Former U.S. Senator and anti-fraud law co-sponsor Paul Sarbanes dies at 87

Published 12/07/2020, 03:30 AM
Updated 12/07/2020, 03:35 AM
© Reuters. FILE PHOTO: U.S. Senator Paul Sarbanes (D-MD) in this 2003 picture

(Reuters) - Paul Sarbanes, a Maryland Democrat who served in the U.S. Congress for more than three decades, helped clean up the Chesapeake Bay and corporate scandals and pressured Richard Nixon to resign as president, died on Sunday at 87.

The soft-spoken champion of liberal causes who shunned publicity and was known for speaking bluntly, passed away peacefully in Baltimore, his son and congressman John Sarbanes said in a statement https://sarbanes.house.gov/media-center/press-releases/congressman-john-sarbanes-announces-passing-senator-paul-sarbanes.

"Friend, mentor and role model for so many of us in the Greek American community. We will miss you Senator Paul Sarbanes," California's Lieutenant Governor Eleni Kounalakis said on Twitter https://twitter.com/EleniForCA/status/1335834748594188289.

Sarbanes was born to Greek immigrants in Maryland on Feb. 3, 1933 and graduated from Harvard Law School in 1960.
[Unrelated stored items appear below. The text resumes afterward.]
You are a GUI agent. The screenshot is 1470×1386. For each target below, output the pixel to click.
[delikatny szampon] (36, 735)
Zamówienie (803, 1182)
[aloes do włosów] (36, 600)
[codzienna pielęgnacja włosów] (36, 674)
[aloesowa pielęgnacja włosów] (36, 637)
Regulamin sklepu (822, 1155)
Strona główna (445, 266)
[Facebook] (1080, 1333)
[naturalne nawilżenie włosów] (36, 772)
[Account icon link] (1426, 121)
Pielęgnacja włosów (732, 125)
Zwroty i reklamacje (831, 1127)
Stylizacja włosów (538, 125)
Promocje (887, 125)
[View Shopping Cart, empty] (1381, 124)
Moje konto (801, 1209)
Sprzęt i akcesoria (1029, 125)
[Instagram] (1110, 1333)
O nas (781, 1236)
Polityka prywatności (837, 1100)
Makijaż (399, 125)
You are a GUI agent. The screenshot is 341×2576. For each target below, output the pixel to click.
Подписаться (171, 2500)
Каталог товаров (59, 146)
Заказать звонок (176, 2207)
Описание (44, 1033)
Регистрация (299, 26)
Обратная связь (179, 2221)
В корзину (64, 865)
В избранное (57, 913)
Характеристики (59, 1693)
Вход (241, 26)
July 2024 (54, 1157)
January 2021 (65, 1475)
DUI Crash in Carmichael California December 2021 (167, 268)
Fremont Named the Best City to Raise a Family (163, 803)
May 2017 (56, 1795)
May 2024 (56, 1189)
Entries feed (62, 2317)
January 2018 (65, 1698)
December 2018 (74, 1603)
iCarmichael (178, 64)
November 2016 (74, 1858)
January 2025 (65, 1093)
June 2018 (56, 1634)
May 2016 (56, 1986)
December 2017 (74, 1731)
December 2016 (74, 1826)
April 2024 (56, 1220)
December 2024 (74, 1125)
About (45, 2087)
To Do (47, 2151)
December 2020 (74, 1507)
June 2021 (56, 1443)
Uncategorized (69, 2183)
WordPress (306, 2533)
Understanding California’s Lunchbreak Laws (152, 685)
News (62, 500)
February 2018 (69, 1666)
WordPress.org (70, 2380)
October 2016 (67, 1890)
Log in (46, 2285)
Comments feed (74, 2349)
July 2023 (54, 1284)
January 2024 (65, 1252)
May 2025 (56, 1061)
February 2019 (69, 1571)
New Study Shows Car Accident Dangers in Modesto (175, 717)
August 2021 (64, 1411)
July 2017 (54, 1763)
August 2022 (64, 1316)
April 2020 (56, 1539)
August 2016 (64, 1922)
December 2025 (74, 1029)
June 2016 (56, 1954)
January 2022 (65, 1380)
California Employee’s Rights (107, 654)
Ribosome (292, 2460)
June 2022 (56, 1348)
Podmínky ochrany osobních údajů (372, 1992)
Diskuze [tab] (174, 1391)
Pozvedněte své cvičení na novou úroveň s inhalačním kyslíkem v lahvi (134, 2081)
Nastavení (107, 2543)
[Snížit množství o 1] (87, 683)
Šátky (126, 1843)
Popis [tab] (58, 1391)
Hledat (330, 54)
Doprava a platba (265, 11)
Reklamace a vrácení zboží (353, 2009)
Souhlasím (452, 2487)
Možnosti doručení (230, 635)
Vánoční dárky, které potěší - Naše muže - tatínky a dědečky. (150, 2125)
He served four years as a state lawmaker after having worked as a lawyer in Baltimore, before getting elected to the U.S. House of Representatives in 1970 where he worked until 1976, when he was elected to the Senate.

After the crash of Enron and other companies in corporate scandals in 2001 and 2002, Sarbanes, as chairman of the Senate Banking Committee, advocated sweeping regulatory changes.

He helped get through Congress the Sarbanes–Oxley Act of 2002 that imposed stricter oversight of auditors and tougher penalties for executives who violate the law.

He served in the Senate for three decades before announcing in March 2005 at age 72 that he would not run for re-election to the Senate the following year.

© Reuters. FILE PHOTO: U.S. Senator Paul Sarbanes (D-MD) in this 2003 picture

"It was not my ambition to stay there until they carried me out," Sarbanes said while announcing his retirement.